On October 6, 1957, Chrysler Corporation was busy rolling out its 1958 model year and promoting its successful “Forward Look” designs. The “high-finned, flying-wedge” Look had helped Chrysler up its auto market share from 15% to nearly 21% and President Lester “Tex” Colbert would not be in a hurry to make significant changes. Innovations were being made to the Look for 1958, however, and included a wrap-around-and-up “control tower” windshield, a rear-view mirror on the left front fender that could be remotely controlled from the dashboard, and a defroster to keep condensation off the rear window.
The advertising campaign for the Forward Look stressed six keys selling points:
- The rightness of style – the dart shape of motion: cuts steering corrections in cross-winds by as much as 20%!

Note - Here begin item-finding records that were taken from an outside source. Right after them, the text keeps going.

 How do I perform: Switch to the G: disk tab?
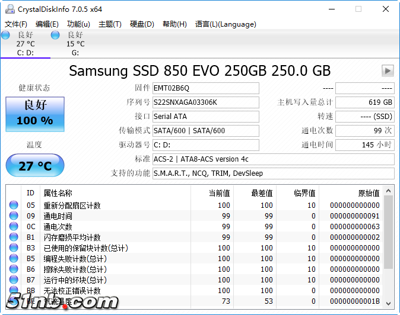(75, 44)
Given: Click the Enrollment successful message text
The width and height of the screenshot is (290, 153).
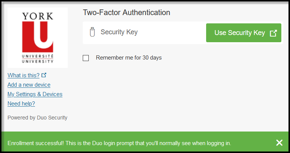Looking at the screenshot, I should click(119, 143).
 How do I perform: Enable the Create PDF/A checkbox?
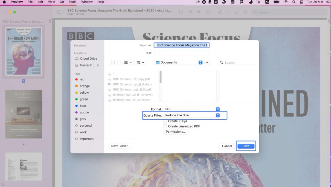point(165,122)
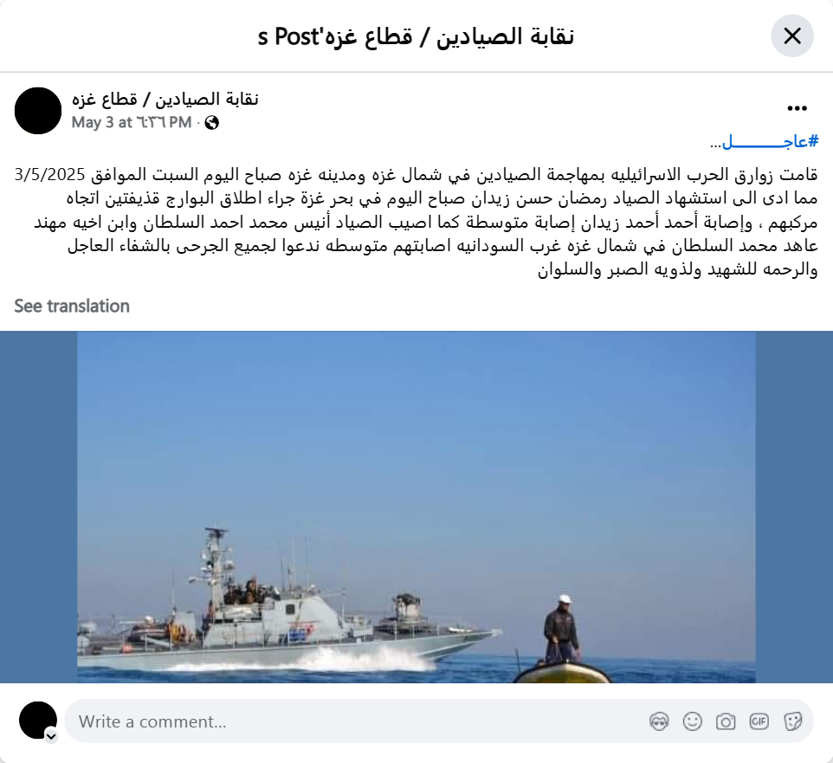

- Wonderful Torsion-Aire Ride: suspension so right it prevents starting squat, braking dip, lean on curves.
- Pushbutton Torqueflite: control buttons for full control of automatic transmission with two extra buttons for muddy or snowy conditions, downhill engine braking, or flexibility in traffic or up steep hills
- Constant-Control Power Steering: works the right way – full-time, not part-time, takes the work out of steering, with a wonderful new “feel” of the road
- Total-Contact Braking: your toe does less, the brakes do more, quicker straight-line stops with up to 25% less pedal pressure, longer lining life
- Control Tower Windshields: see 50% better, windshield sweeps back into the roofline to let you see up as well as out, with safety glass, of course, and the “all outdoors” feeling comes true again in the roominess inside
The purple prose of this great advertising age continued: “But the rightness goes further! In every great engineering achievement, in every fine detail of styling, in the total design and total value of these cars. It’s simply a matter of giving you more for what you pay. But don’t just look at a great ’58 of the ‘Forward Look’ – drive around and discover the rightness for yourself!”